* _Extracted records_:
——————

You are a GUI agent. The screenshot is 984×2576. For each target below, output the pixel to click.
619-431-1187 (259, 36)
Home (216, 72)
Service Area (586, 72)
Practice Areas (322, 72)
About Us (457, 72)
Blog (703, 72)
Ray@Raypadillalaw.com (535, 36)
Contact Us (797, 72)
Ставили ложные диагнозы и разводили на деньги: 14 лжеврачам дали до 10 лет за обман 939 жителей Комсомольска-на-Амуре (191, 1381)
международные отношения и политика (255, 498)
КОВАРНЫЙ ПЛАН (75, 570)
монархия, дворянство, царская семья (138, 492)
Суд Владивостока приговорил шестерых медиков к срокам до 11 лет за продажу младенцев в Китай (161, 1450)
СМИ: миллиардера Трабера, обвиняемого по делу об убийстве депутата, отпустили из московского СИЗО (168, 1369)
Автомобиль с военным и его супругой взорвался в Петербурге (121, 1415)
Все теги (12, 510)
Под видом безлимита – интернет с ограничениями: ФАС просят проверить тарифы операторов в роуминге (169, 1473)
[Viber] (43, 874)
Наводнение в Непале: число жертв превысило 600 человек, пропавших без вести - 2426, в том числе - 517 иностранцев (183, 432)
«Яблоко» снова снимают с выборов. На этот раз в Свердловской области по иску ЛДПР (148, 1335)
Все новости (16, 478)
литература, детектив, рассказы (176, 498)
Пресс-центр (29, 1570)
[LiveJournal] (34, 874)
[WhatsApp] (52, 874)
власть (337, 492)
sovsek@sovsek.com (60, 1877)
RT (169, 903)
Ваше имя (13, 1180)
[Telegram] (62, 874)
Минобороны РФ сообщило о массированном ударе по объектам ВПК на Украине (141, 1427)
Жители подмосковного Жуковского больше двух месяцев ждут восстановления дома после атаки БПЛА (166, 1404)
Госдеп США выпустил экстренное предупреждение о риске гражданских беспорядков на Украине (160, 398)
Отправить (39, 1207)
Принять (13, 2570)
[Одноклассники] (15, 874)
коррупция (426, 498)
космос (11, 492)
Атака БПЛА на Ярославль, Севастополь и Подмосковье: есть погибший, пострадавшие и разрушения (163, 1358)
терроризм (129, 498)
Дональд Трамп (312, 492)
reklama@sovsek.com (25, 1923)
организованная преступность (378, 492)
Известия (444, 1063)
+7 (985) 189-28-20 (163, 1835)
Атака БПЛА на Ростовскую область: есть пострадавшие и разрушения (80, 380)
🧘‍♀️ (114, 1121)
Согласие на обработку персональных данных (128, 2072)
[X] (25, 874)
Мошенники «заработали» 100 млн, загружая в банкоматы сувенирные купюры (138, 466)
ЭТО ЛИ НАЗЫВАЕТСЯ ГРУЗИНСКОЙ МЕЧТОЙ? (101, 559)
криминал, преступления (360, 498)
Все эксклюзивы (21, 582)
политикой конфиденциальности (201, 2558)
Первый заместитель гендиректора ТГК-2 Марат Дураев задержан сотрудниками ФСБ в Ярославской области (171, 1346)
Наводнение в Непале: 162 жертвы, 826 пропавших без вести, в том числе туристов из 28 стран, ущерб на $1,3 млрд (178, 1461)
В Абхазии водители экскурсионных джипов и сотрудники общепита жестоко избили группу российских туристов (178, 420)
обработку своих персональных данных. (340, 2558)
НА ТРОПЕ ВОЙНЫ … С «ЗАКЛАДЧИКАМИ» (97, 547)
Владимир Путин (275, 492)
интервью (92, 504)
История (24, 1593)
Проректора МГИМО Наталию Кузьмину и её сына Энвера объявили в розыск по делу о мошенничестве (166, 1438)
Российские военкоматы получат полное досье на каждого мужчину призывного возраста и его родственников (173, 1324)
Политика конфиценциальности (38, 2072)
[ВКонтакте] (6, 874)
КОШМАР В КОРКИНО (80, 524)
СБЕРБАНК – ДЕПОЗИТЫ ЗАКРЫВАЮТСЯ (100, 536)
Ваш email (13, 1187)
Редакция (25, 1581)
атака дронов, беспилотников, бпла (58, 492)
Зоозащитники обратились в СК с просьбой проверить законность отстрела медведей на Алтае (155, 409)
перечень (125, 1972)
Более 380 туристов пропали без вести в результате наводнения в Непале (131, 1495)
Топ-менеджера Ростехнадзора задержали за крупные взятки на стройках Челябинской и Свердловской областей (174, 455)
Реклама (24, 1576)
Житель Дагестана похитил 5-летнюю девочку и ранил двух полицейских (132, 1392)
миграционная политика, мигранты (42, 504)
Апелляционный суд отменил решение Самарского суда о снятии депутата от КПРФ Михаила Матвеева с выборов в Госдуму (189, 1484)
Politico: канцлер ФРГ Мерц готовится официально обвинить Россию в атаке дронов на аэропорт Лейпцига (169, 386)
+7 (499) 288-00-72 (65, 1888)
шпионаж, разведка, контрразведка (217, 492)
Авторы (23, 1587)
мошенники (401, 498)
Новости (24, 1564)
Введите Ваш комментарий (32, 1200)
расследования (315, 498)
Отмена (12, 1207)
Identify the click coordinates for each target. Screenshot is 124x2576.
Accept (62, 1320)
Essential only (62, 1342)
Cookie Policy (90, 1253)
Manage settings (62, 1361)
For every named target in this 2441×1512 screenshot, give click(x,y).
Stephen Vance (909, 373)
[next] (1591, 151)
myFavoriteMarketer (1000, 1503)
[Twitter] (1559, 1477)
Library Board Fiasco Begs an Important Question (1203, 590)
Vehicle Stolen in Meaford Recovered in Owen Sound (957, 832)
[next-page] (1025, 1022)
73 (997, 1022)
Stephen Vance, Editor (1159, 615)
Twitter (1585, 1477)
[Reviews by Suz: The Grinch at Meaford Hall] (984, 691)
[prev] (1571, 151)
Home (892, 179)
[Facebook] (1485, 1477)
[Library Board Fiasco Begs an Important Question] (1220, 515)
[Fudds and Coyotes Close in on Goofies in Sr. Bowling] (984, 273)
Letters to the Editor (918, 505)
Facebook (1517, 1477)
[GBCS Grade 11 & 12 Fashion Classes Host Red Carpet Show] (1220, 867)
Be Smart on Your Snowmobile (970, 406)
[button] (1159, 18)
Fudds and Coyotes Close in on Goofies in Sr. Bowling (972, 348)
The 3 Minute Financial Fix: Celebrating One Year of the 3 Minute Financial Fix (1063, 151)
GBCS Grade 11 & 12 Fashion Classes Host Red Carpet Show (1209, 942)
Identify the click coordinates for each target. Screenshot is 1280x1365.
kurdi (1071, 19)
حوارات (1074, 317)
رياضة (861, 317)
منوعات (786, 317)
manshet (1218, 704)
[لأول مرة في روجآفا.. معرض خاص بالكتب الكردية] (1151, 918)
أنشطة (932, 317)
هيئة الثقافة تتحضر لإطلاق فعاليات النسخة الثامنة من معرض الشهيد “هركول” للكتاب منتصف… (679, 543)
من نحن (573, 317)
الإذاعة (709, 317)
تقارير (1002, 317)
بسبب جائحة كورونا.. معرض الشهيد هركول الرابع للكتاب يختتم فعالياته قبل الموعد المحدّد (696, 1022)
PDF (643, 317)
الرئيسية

——————

* _Exercise_: Which lines of the records above hold the word "двух"? Copy each one out.

* _Solution to this task_:
Жители подмосковного Жуковского больше двух месяцев ждут восстановления дома после атаки БПЛА (166, 1404)
Житель Дагестана похитил 5-летнюю девочку и ранил двух полицейских (132, 1392)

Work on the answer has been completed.